Mirowski, who died in 1990, is credited with inventing the ICD in the 1970s while working at Baltimore’s Sinai Hospital. In 1973, he licensed to Medrad Inc. key patents on his work that were set to expire in 2003. Medrad eventually became Guidant, which Boston Scientific acquired in 2006. Mirowski, and later MFV, received a 3 percent royalty on Guidant’s ICD sales.

The licensing agreement stated that Boston Scientific would work together with MFV on any patent litigation against infringers of Mirowski’s patents. In 2002, they jointly brought infringement claims against St. Jude, which was trying to muscle its way into the growing ICD market.

MFV and Boston Scientific won a $140 million verdict against St. Jude in Indiana in 2002. However, it emerged after the 2002 trial that Boston Scientific’s key expert witness gave false testimony about whether he’d been an expert witness in other litigation matters. A judge wrote in 2006 that the expert “deliberately lied” and that Boston Scientific’s trial attorneys “made no reasonable effort to address the problem when it arose during trial.” In 2006, the company ended up settling the Indiana case against St. Jude and a related case in Delaware as part of a larger licensing deal between the two companies.

The Mirowski family brought its lawsuit against Boston Scientific in Maryland state court in 2013, alleging it had been deprived of a say in the St. Jude deal, and that valuable infringement claims in Indiana and Delaware had been traded away. MFV’s lawyers at Williams & Connolly alleged that Boston Scientific benefited handsomely from the deal and was able to minimize the damage from its lying expert.

Boston Scientific, represented by Arnold & Porter, removed the case to federal court. But U.S. District Judge William Quarles Jr. in Baltimore remanded the litigation back to state court earlier this year, ruling that Boston Scientific waited too long to seek removal and was improperly “testing the waters” in state and federal court.
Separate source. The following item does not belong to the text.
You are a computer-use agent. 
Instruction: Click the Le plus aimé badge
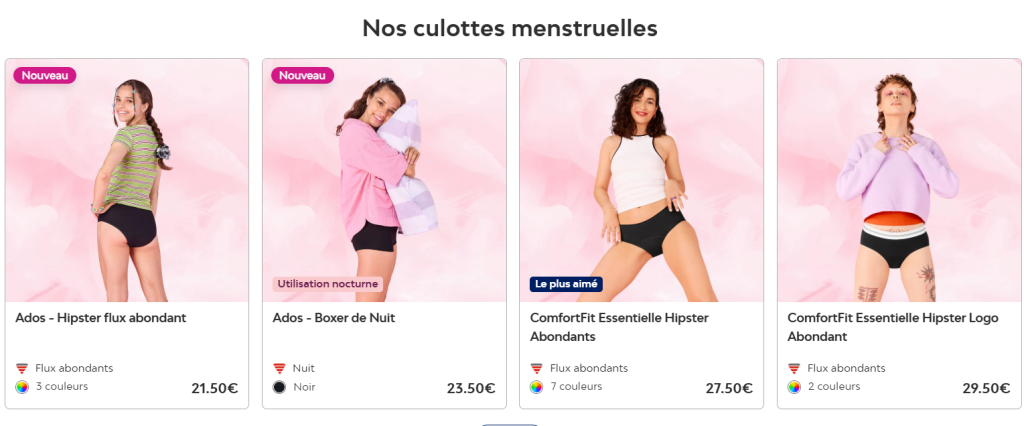(x=566, y=284)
Tuesday’s verdict was first reported after Boston Scientific disclosed it in a regulatory filing on Wednesday. The jury awarded MFV $86.5 million in royalties, $142.6 million for the damages it claimed in the Indiana lawsuit, $80.2 million related to the Delaware litigation and prejudgment interest.
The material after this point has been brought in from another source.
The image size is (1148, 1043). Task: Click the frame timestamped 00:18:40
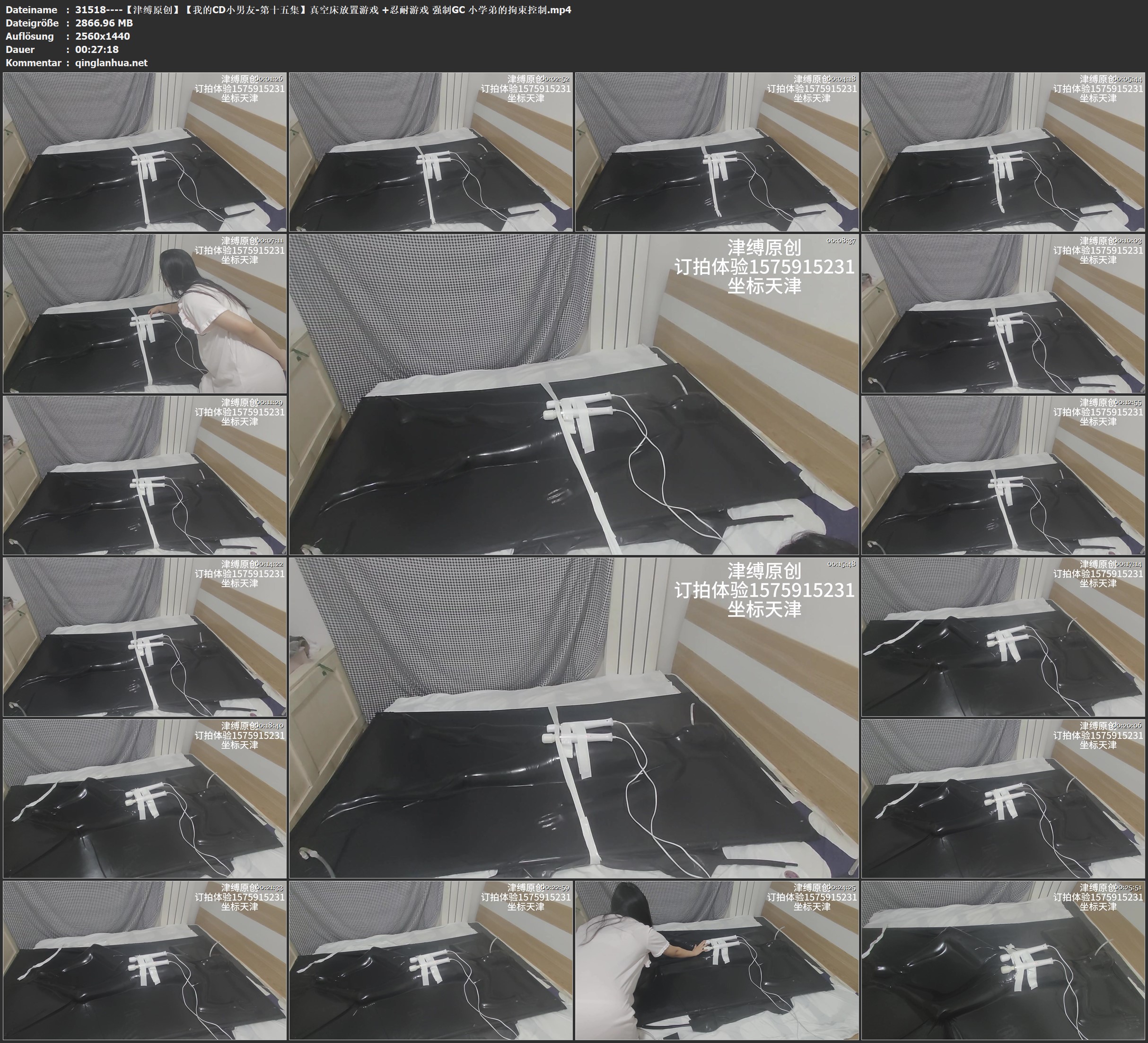coord(145,798)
David Kiernan of Williams & Connolly was lead trial counsel for MFV, squaring off against Matthew Wolf of Arnold & Porter.

Kiernan said he’s pleased with the verdict and that it’s “fully supported by the facts and the evidence.” Boston Scientific vowed an appeal in its regulatory filing.


Read more: http://www.law.com/sites/articles/2014/09/25/boston-scientific-socked-with-309m-verdict/#ixzz3EiYKLWDQ

Article

by WillieG - 2014-09-29 12:09:31

Thanks for adding the information. Interesting, but not a problem with the pacemaker that I have. Appreciate your input, as always!

Thanks for clearing this up

by Gotrhythm - 2014-09-29 12:09:45

So, the lawsuit was about patent infringement by Boston Scientific--not about danger to PM recipients.

Appreciate you for getting us the facts.

Article

by WillieG - 2014-09-29 12:09:52

Thanks for adding the information. Interesting, but not a problem with the pacemaker that I have. Appreciate your input, as always!